## Work instructions
Return the records below word for word.

^^^^

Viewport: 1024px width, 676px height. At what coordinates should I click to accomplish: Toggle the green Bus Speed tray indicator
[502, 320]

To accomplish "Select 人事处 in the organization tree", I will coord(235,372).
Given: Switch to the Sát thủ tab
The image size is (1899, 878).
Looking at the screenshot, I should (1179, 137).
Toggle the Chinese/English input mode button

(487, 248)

^^^^

## Completed exercise
Viewport: 1024px width, 676px height. At what coordinates should I click to accomplish: Toggle the green Bus Speed tray indicator
[502, 320]

To accomplish "Select 人事处 in the organization tree", I will coord(235,372).
Given: Switch to the Sát thủ tab
The image size is (1899, 878).
Looking at the screenshot, I should (1179, 137).
Toggle the Chinese/English input mode button

(487, 248)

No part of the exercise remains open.